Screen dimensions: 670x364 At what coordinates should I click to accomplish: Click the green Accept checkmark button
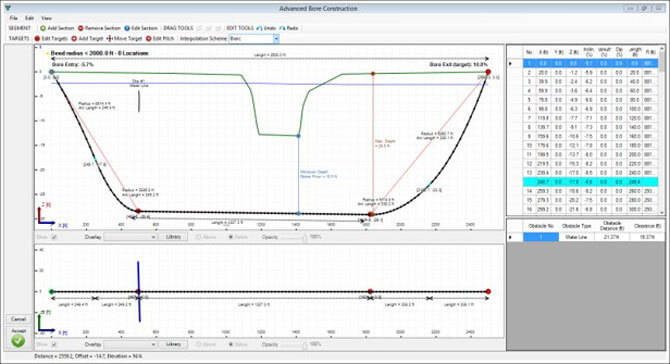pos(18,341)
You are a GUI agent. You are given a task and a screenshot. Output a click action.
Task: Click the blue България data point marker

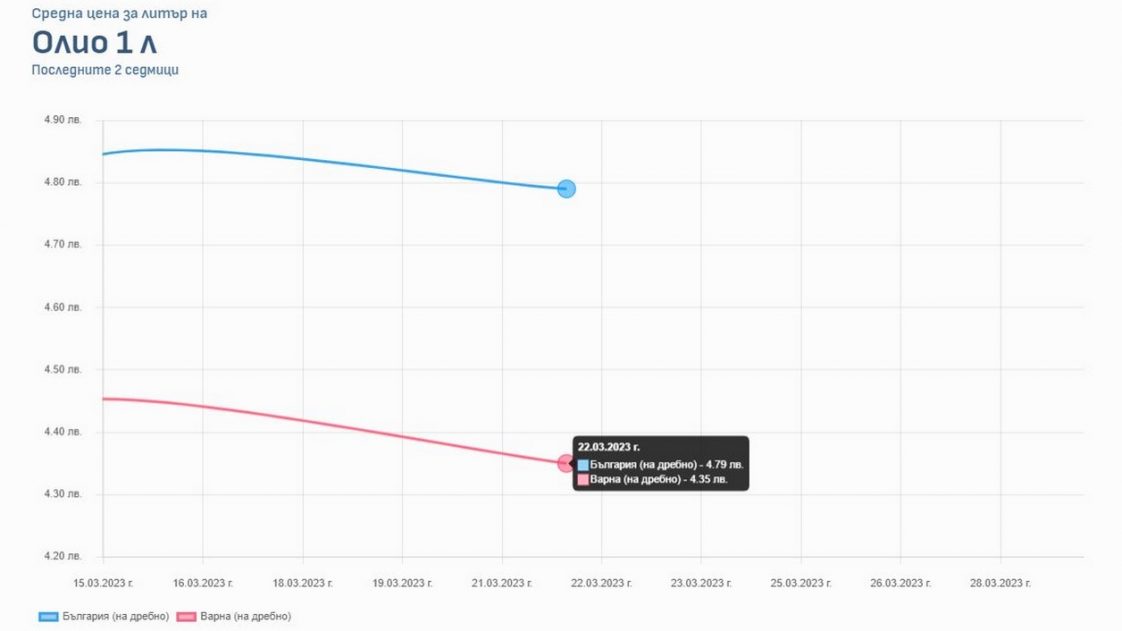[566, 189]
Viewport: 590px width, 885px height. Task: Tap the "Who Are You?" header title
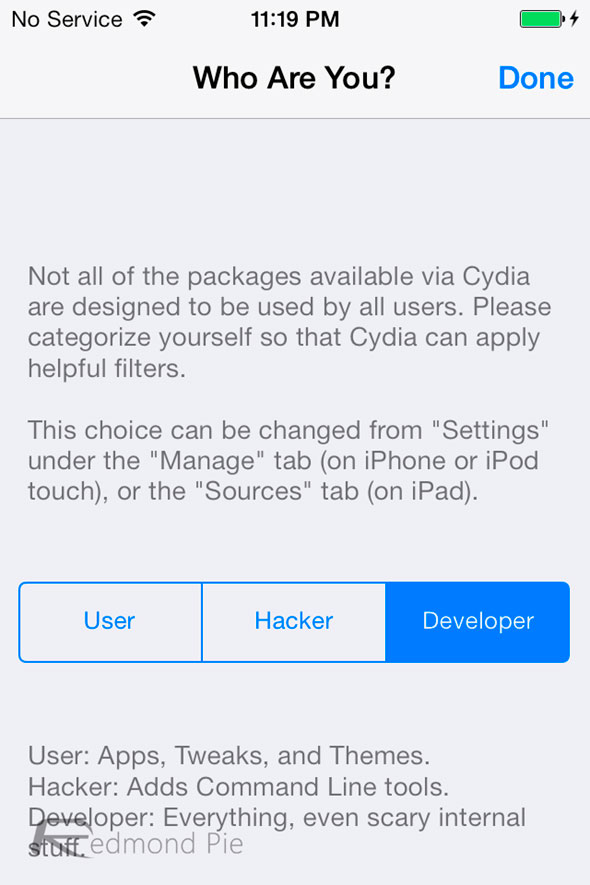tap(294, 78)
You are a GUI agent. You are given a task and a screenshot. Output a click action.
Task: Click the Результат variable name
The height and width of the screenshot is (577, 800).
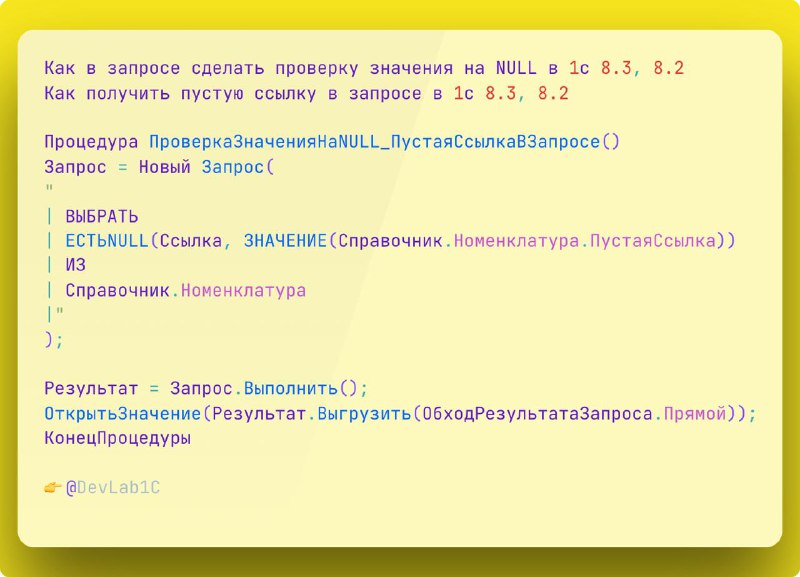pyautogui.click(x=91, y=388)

### Activity
Extract the text of all the records above verbatim, excluding pictures.

### The answer
Screen dimensions: 670x364 At what coordinates should I click to accomplish: Click the green Accept checkmark button
pos(18,341)
You are a GUI agent. You are given a task and a screenshot. Output a click action.
Task: Click the blue България data point marker

[566, 189]
Viewport: 590px width, 885px height. Task: Tap the "Who Are You?" header title
tap(294, 78)
You are a GUI agent. You are given a task and a screenshot. Output a click action.
Task: Click the Результат variable name
The height and width of the screenshot is (577, 800).
pyautogui.click(x=91, y=388)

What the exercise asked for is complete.